Older people are more relaxed, on average. They are spared some of the
burden of thinking about the future. As a result, they get more pleasure out of
present, ordinary activities.
My problem with a lot of the research on happiness in old age is that it
is so deterministic. It treats the aging of the emotional life the way you
might treat the aging of the body: as this biological, chemical and
evolutionary process that happens to people.
I’d rather think that elder happiness is an accomplishment, not a
condition, that people get better at living through effort, by mastering
specific skills. I’d like to think that people get steadily better at handling
life’s challenges. In middle age, they are confronted by stressful challenges
they can’t control, like having teenage children. But, in old age, they have
more control over the challenges they will tackle and they get even better at
addressing them.
Aristotle teaches us that being a good person is not mainly about
learning moral rules and following them. It is about performing social roles
well — being a good parent or teacher or lawyer or friend.
It’s easy to think of some of the skills that some people get better at
over time.
First, there’s bifocalism, the ability to see the same situation from
multiple perspectives. Anthony Kronman of Yale Law School once wrote, “Anyone
who has worn bifocal lenses knows that it takes time to learn to shift smoothly
between perspectives and to combine them in a single field of vision. The same
is true of deliberation. It is difficult to be compassionate, and often just as
difficult to be detached, but what is most difficult of all is to be both at
once.” Only with experience can a person learn to see a fraught situation both
close up, with emotional intensity, and far away, with detached perspective.
Then there’s lightness, the ability to be at ease with the downsides of
life. In their book, “Lighter as We Go,” Jimmie Holland and Mindy Greenstein
(who is a friend from college) argue that while older people lose memory they
also learn that most setbacks are not the end of the world. Anxiety is the
biggest waste in life. If you know that you’ll recover, you can save time and
get on with it sooner.
“The ability to grow lighter as we go is a form of wisdom that entails
learning how not to sweat the small stuff,” Holland and Greenstein write,
“learning how not to be too invested in particular outcomes.”
Then there is the ability to balance tensions. In “Practical Wisdom,”
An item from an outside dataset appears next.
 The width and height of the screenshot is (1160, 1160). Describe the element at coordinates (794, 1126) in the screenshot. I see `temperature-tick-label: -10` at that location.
Barry Schwartz and Kenneth Sharpe argue that performing many social roles means
balancing competing demands. A doctor has to be honest but also kind. A teacher
has to instruct but also inspire. You can’t find the right balance in each
context by memorizing a rule book. This form of wisdom can only be earned by
acquiring a repertoire of similar experiences.
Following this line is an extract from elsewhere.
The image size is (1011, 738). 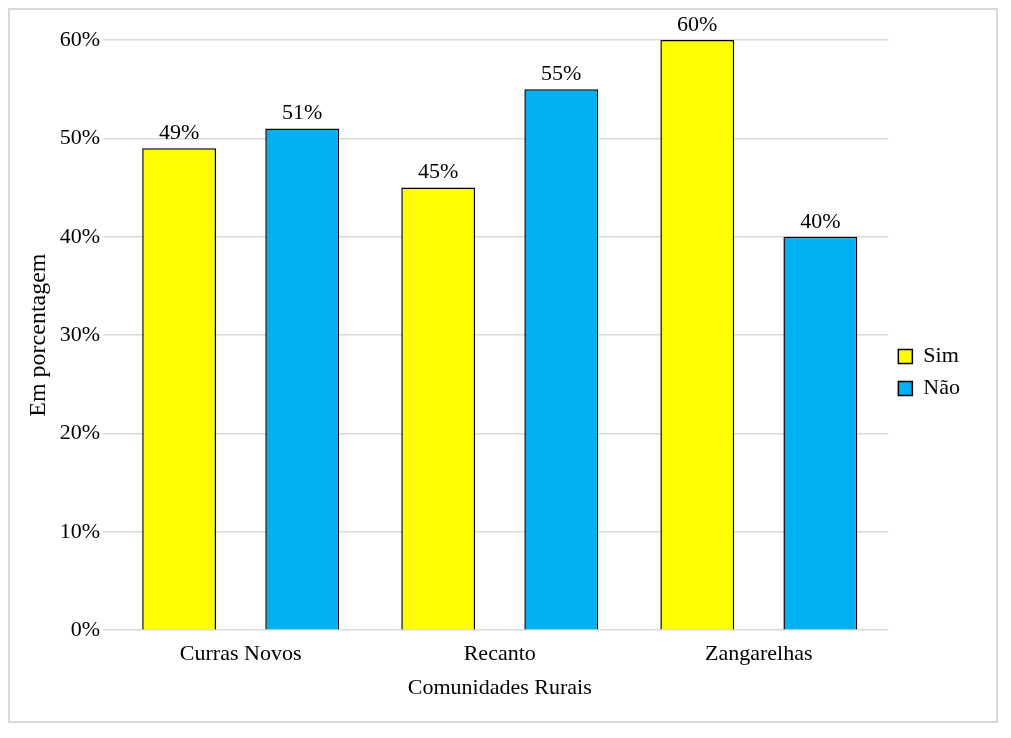 I want to click on y-tick-label: 60%, so click(x=80, y=38).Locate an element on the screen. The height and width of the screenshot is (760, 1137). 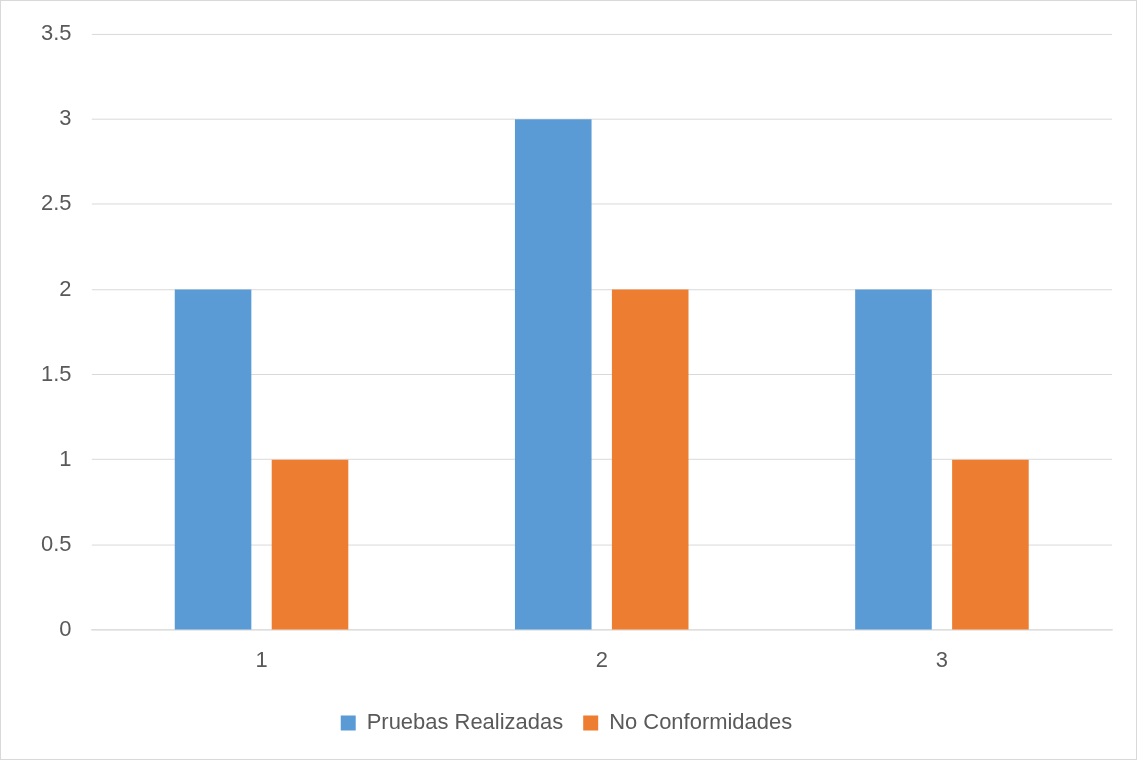
legend-label: No Conformidades is located at coordinates (701, 722).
Finally, experienced heads have intuitive awareness of the landscape of
reality, a feel for what other people are thinking and feeling, an instinct for
how events will flow. In “The Wisdom Paradox,” Elkhonon Goldberg details the
many ways the brain deteriorates with age: brain cells die, mental operations
slow. But a lifetime of intellectual effort can lead to empathy and pattern
awareness. “What I have lost with age in my capacity for hard mental work,”
Goldberg writes, “I seem to have gained in my capacity for instantaneous,
almost unfairly easy insight.”
It’s comforting to know that, for many, life gets happier with age. But
it’s more useful to know how individuals get better at doing the things they
do. The point of culture is to spread that wisdom from old to young; to put
that thousand-year-heart in a still young body.